Tuesday, April 10, 2007

Debit cards

It could be as simple as wiring home some money, having kevin or dad buy me a prepaid netspend visa, and just having them send the card to me. Here is the problem though, They open mail here and about the last thing I want to do is to have someone steal the card. It looks like I may get a healthy tax return I am hoping I can just dump that return into my paypal account, I can then use a virtual debit card to make online purchases. Perhaps I can dump the funds into toms bank account and then have him send them to his paypal account, and then mine. This sucks, at least I know what I will have to do when I get home. Work is going a bit better, although a co worker has found out that she has been an illeagel alien for the fast several months and is facing a very heavy fine. Well ... heavy for this country anyhow, I am in a rush to get all my paperwork in order so the same thing doesn't happen to me, I have until september but ya know, I don't want to forget. You know as I sit here having spent the whole morning doing my taxes, I realized that I am getting very little communication from back home again. Dad and Patrick communicate with me the most. I have been trying to call everyone that I have numbers for to wish happy birthdays and easter, but no answer at all. It seems odd to me that neither mom or dad were home even into the afternoon.
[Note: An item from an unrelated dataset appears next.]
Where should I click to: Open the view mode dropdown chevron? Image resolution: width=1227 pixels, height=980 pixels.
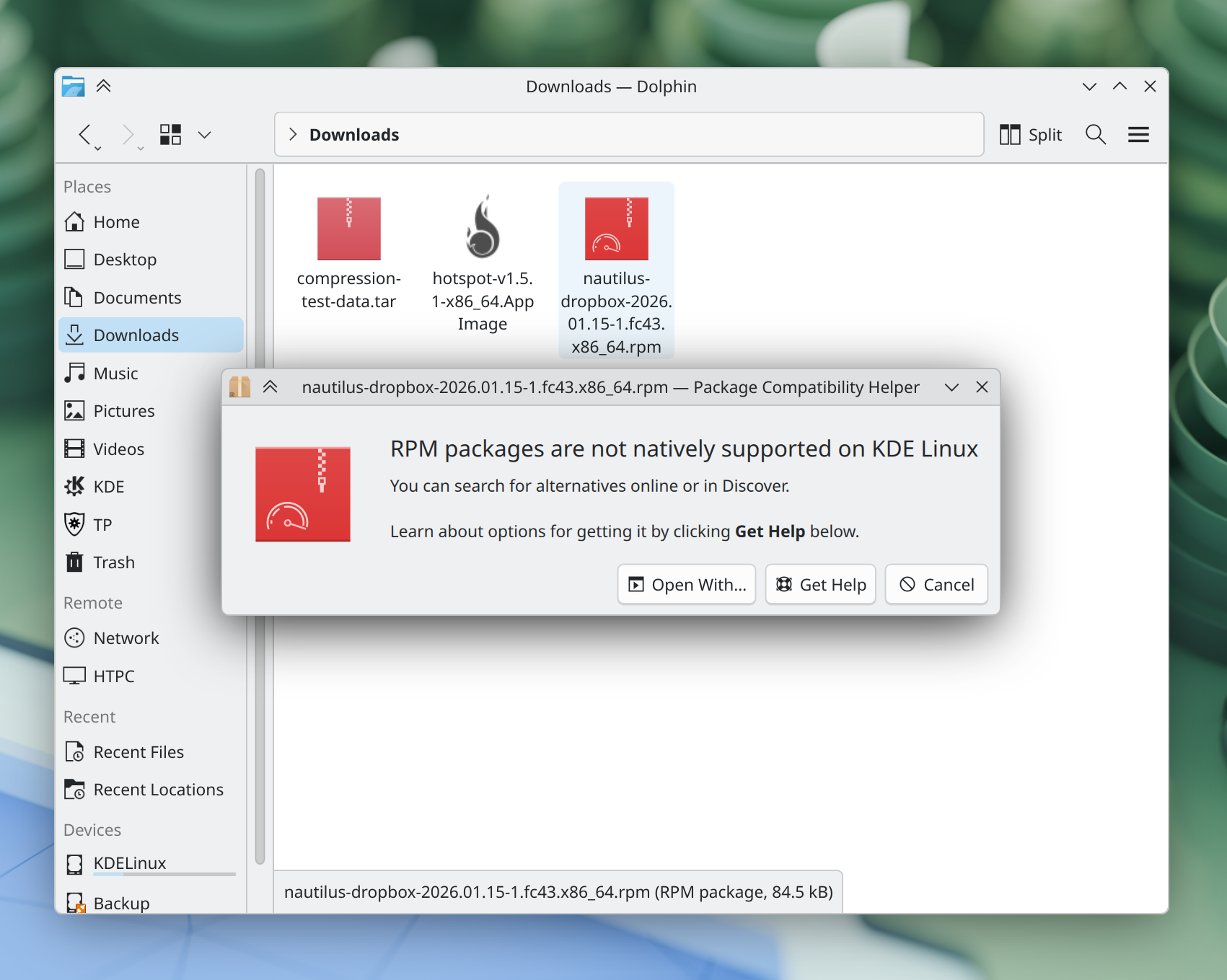(x=204, y=134)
I called a friend of mine instead to check up on him and see how things were going, it was nice to hear from someone and he was glad I called. I really am sorry I haven't been posting so much, but honestly I am so tired by the time I get home I just want to play games or watch a movie and get to bed. it's frustrating that I hit ; instead of ' when I type now. I must have injured my pinky from writing by hand so much, I haven't ben able to hit the key since then.
I put on alot of weight this winter, I am close to being heavier than I have ever been and I don't like it. I am back on a low carb diet during the day, at night I eat whatever I want as long as it's resonable. I am starting to exercise at night as well, I use the free little gym outside our apartment, but it's enough to get my heart pumping, then I usually walk a mile or so. I actually felt thinner after last night.
I found a new apartment and should be moving in at the beggining of June, I am really stoked about the whole thing. It is going to cost me a little more than I want to spend, but it's a much bigger place and one thing I like is alot of space. Not to mention that it will be a good idea just in case Tom comes back, he'll need a place to stay. I am finally to the point where I have the majority of the things I want and then I can start saving money, hell even saving a hundred bucks a month would be good for me since I am shit with saving money. Anyway guys, I really have to get ready for class. I have many things on my mind right now, so check back often I may be updating several times a day.

Sunday, April 08, 2007

Money Crippled

You know not having a credit card is making everything really difficult, even a prepaid debit card would do me a lot of good right now. There are certain purchases I want to make online and send homne so on and so fowarth. Also if I want to make really cheap international calls I will need to use a service like Skype and to do so I need to buy credit and to buy credit I need a credit card or paypal account. So I am starting up a paypal account, this should allow me to do most of the things I need to do. But even that bloody thing wants me to add a credit or debit card. In today's world (and I mean that literally), you are crippled without a credit or debit card. I could get one from my bank, but I would have to keep a balance of 80,000 RMB in my account and that is expensive even by American standards. I may also be able to deposit my tax refund right into my pay pal account if I use an online service, this will make things much easier. I can probably live off that refund for a while as far as my online purchases go. Still though in order to use the PP account effectivley I need to add a credit/debit card of some type. It's not like I don;t have a debit card, it just doesn't have a lot of the information that the sites need, like the 3 digit number on the back, or an experation date. I really need some ideas on how to solve this problem, It's really frustrating.